= Peter Robert Drummond =

Scottish businessman and biographer

Peter Robert Drummond (1802–1879) was a Scottish businessman and biographer.

==Life==
Drummond, the son of a small farmer, was born and educated in the parish of Madderty, Perthshire, and in early life worked as a carpenter. He attained skill as a maker of picture-frames, and gained some knowledge of art. In later years he collected of pictures and engravings. While at Glasgow as assistant in the shop of an uncle, a provision merchant, his love of literature first developed itself.

Towards the close of 1832 he opened a circulating library at 15 High Street, Perth. During the same year he met Robert Nicoll, the poet, then apprenticed to Mrs. Robertson, a grocer, on the opposite side of the street. By Drummond's advice Nicoll gave up grocery and started a bookselling business in Dundee. A few years later Drummond was able to move to larger premises at 32 High Street, where he entered fully into the bookselling trade. He was here the means of introducing Jenny Lind, Giulia Grisi, and other famous singers to Perth audiences.

From 32 High Street Drummond moved to 46 George Street, and there started building what was later the Exchange Hotel. He intended to use the premises as a printing office, and perhaps to start a newspaper. He decided, however, to turn farmer, and completing the building as a hotel, he made over his bookselling business to his cousin John, and took the holding of Balmblair, in the parish of Redgorton, Perthshire, from Lord Mansfield. About 1859 he exhibited his collection of pictures in the Exchange Hall. By 1873 he had retired from farming, and started to write.

Drummond died suddenly at his house, Ellengowen, Almond Bank, about three miles to the north-west of Perth, on 4 September 1879, in his seventy-seventh year, and was buried at Wellshill cemetery, Perth, on the 9th.

==Works==
A few days after Drummond's death appeared his Perthshire in Bygone Days: one hundred Biographical Essays, London, 1879. Another work, The Life of Robert Nicoll, poet, with some hitherto uncollected Pieces, Paisley (printed) and London, 1884, was edited by his son, James Drummond. His intention was to have issued with it a complete edition of Nicoll's poems when the copyright in the old edition had expired.

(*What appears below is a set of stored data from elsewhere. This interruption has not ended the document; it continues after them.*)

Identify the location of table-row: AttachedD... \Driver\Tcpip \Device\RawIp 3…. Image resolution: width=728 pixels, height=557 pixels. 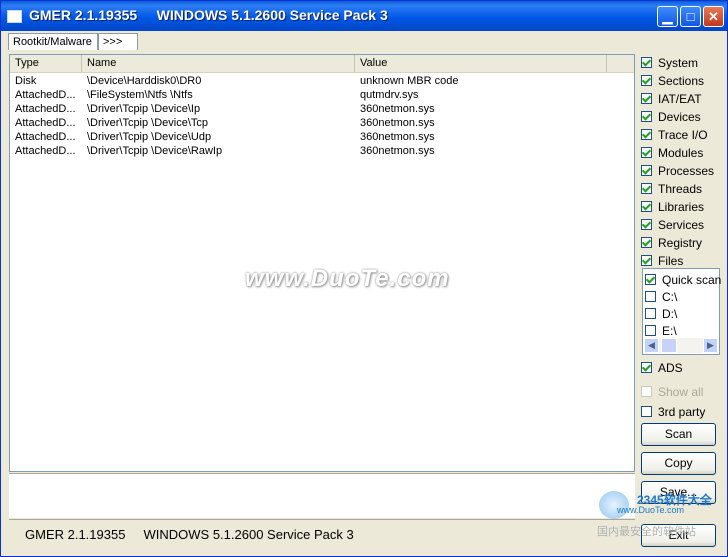
(322, 151).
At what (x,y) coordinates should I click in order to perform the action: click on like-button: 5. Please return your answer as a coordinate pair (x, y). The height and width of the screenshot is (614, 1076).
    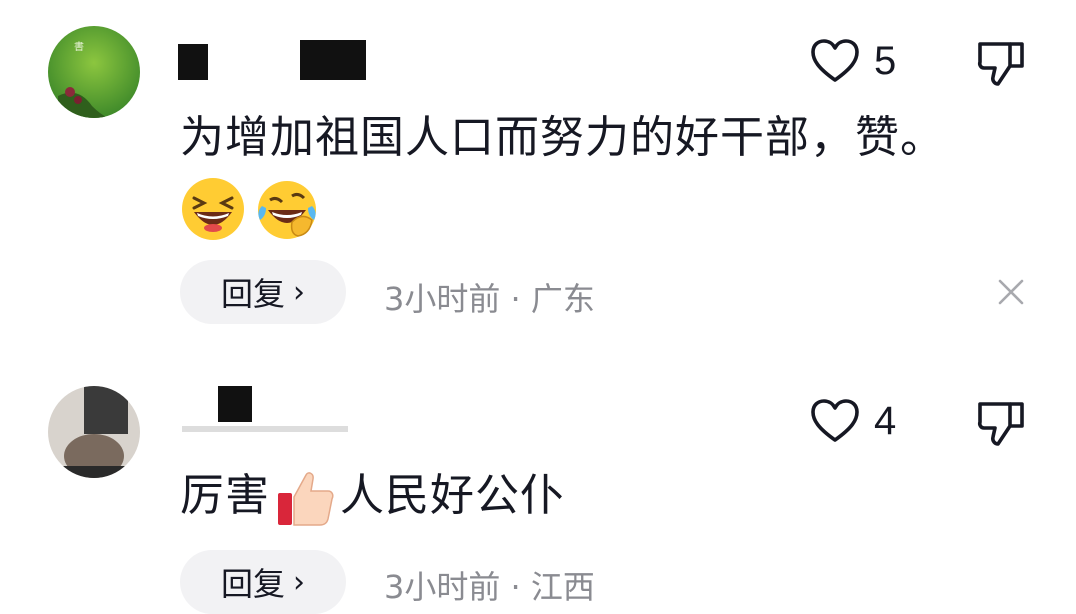
    Looking at the image, I should click on (853, 61).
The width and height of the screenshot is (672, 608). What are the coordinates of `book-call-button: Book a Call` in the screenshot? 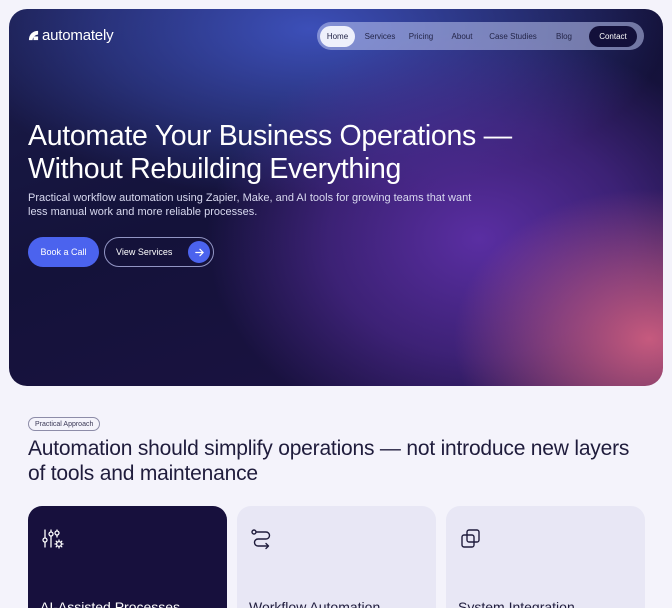 It's located at (64, 252).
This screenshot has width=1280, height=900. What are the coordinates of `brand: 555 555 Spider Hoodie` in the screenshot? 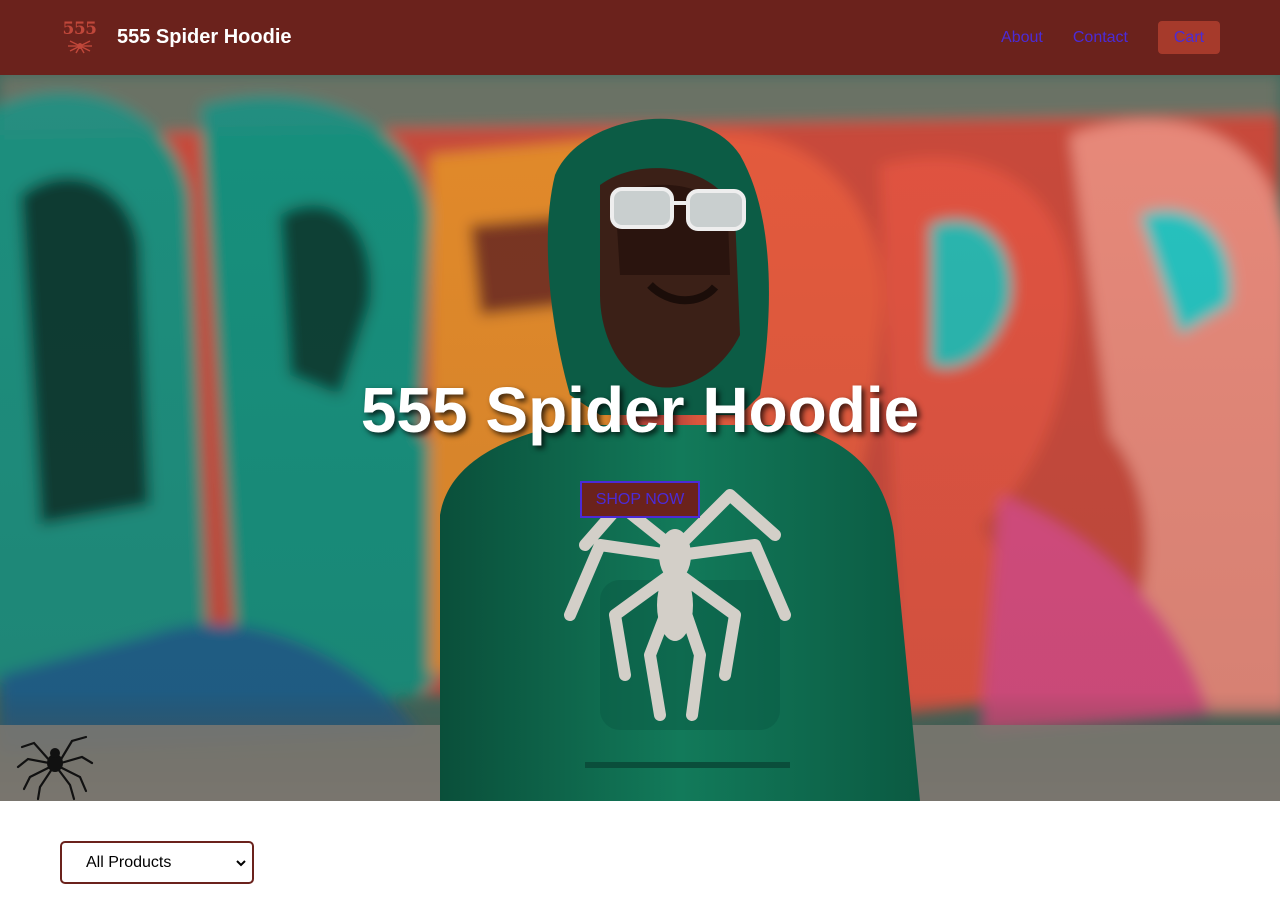 It's located at (176, 38).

Drummond also wrote pamphlets on political and agricultural subjects, and contributed to The Scotsman and the Perth press. In 1850 he published a pamphlet entitled The Tenants and Landlords versus the Free Traders, by Powdavie, supporting the agricultural interest. An ingenious mechanic, Drummond gained a medal at the Great Exhibition of 1851 for a churn; he also invented an agricultural rake which received honourable mention at the exhibition of 1862.